Rispetto al ruolo nella filiera, quali sono le trasformazioni o le innovazioni chiave che la sua categoria di stakeholder dovrebbe intraprendere per ottenere edifici a bassa emissione di CO2 e circolari?
Uno dei temi che mi appassiona maggiormente è il recupero diretto dei rifiuti, aspetto già affrontato dalla legislazione. Gli scarti di produzione, se non pericolosi, possono essere reimpiegati nei cicli di lavorazione delle aziende, bypassando due attività aggiuntive: lo stoccaggio e il trasporto intermedi consentendo di risparmiare una grande quantità di CO2 . Poche filiere produttive conoscono questa opportunità che è presente nel Codice dell’Ambiente e anche nelle norme riguardanti le BAT – le migliori soluzioni tecniche impiantistiche, gestionali e di controllo in grado di garantire un elevato livello di protezione dell’ambiente – sui rifiuti.
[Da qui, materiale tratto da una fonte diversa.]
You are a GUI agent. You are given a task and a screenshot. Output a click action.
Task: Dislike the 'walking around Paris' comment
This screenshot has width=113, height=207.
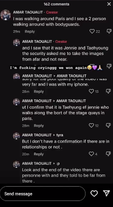109,31
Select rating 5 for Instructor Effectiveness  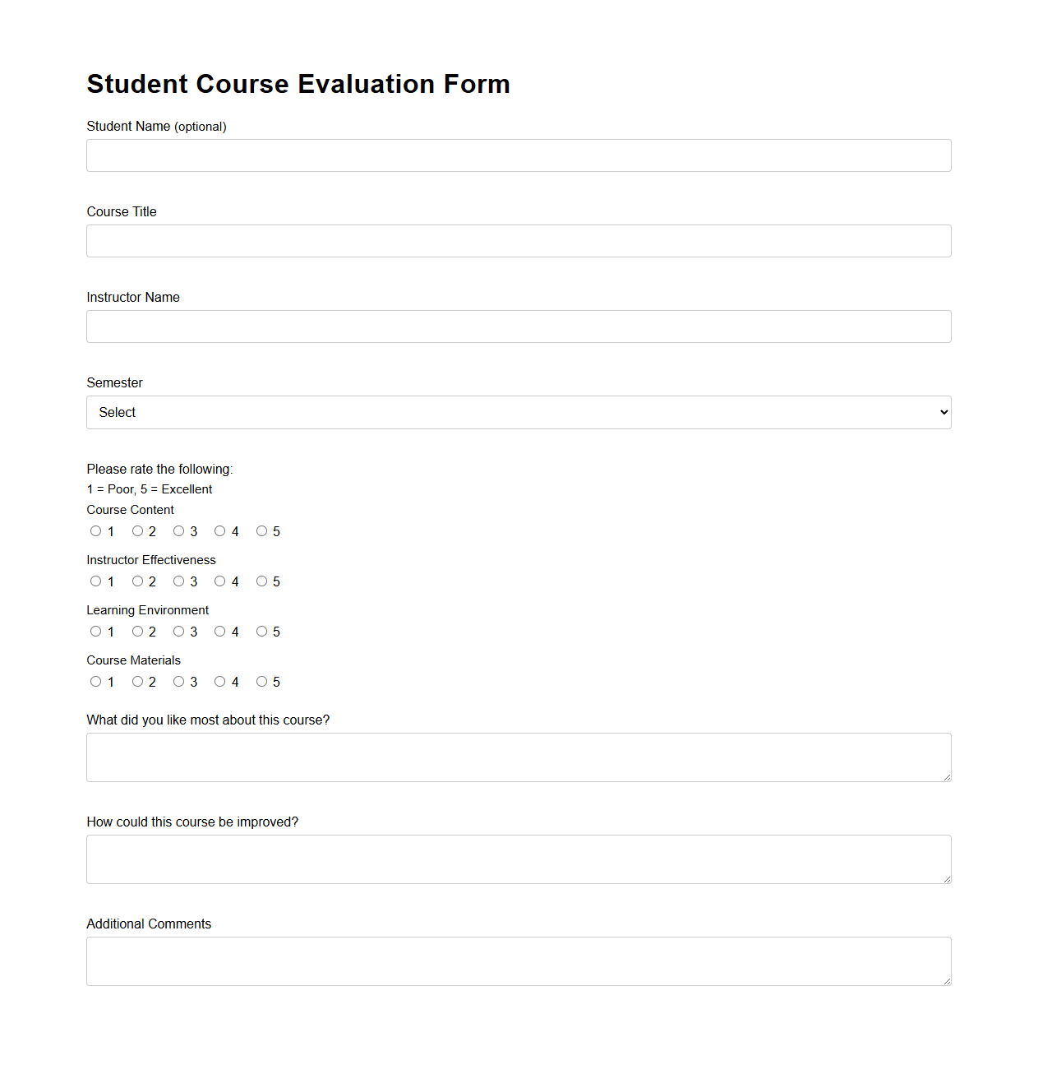click(261, 581)
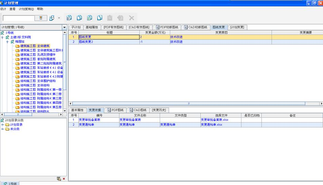Switch to the 变更历史 tab
This screenshot has height=185, width=323.
tap(159, 110)
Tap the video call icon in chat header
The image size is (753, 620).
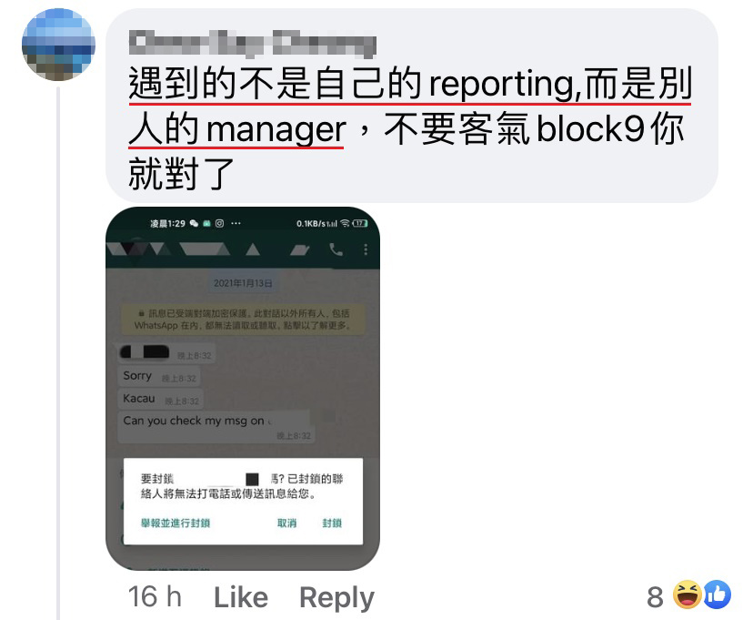pyautogui.click(x=300, y=249)
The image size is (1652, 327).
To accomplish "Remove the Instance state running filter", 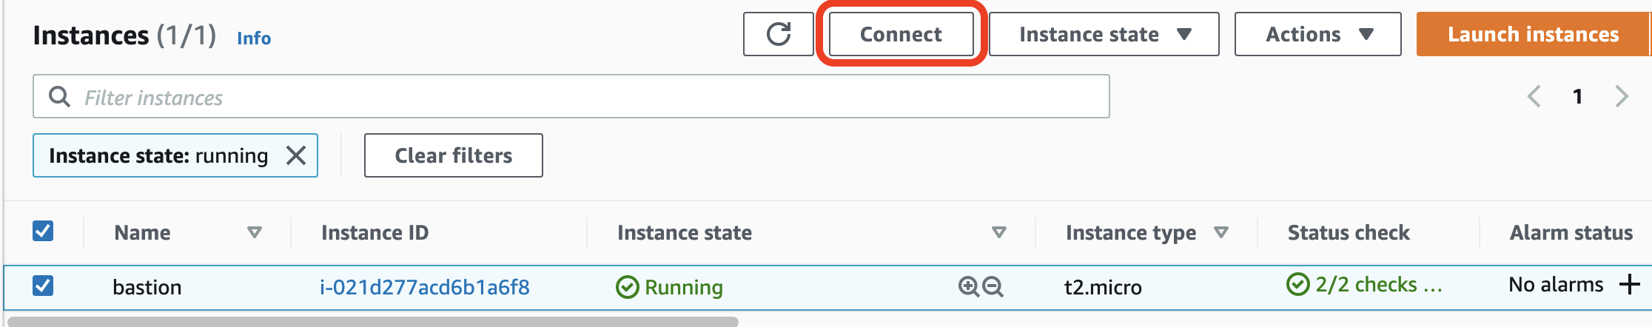I will [296, 155].
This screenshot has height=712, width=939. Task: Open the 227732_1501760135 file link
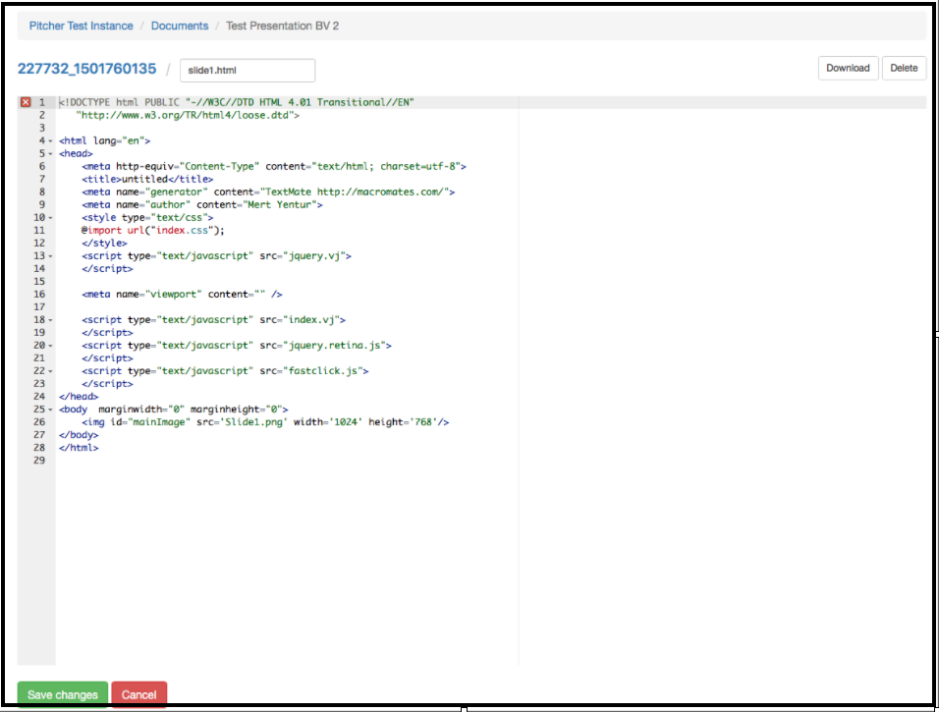coord(86,69)
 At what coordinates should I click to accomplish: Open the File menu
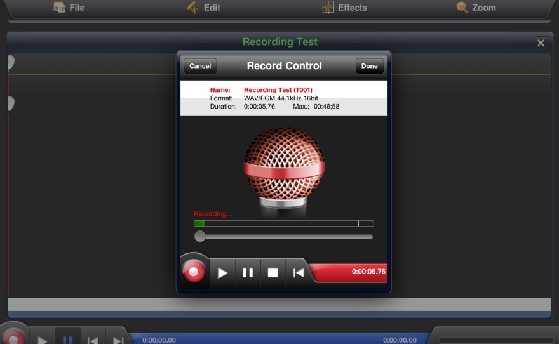(x=69, y=8)
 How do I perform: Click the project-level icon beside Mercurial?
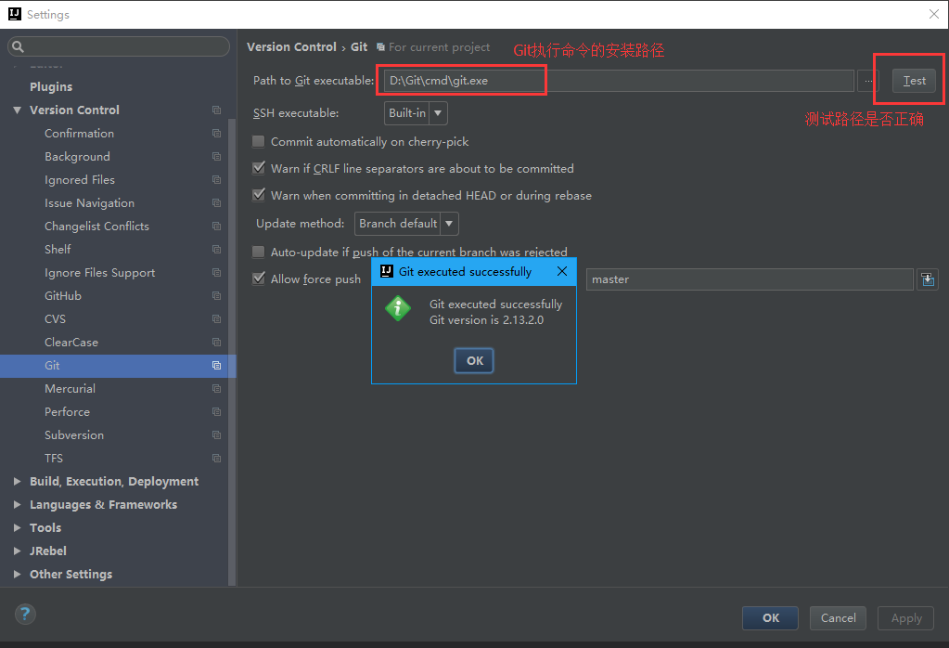click(216, 389)
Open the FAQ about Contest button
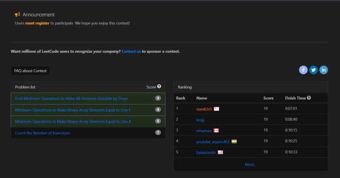 pyautogui.click(x=30, y=71)
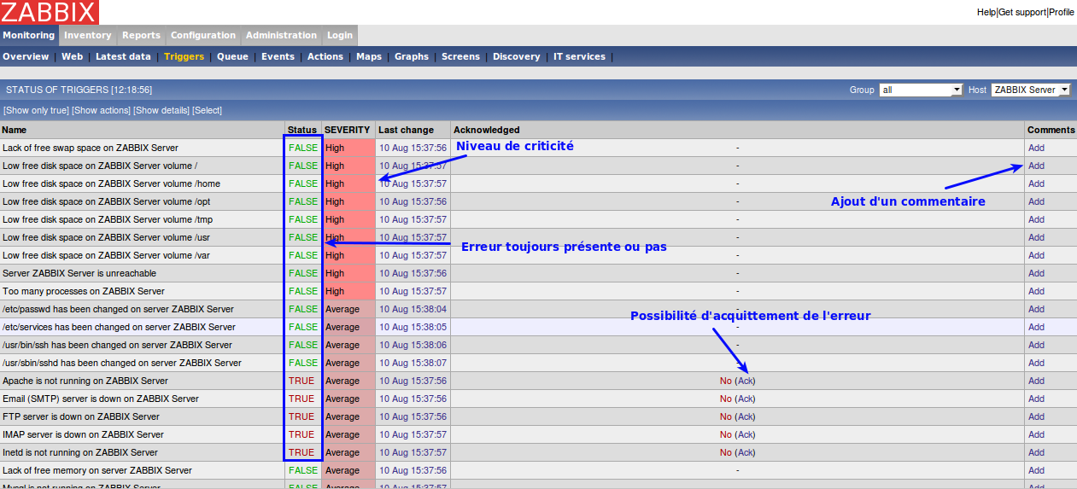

Una scarsa conoscenza e applicazione data anche dall’interlocutore delle aziende: una pubblica amministrazione che spesso non ha la competenza per supportare le filiere in processi chiari e condivisi. Le grandi imprese possono permettersi di rischiare e di supportare eventuali spese per l’assistenza legale, le PMI spesso non possono. Non avere una PA competente e coraggiosa ci fa perdere grandi occasioni.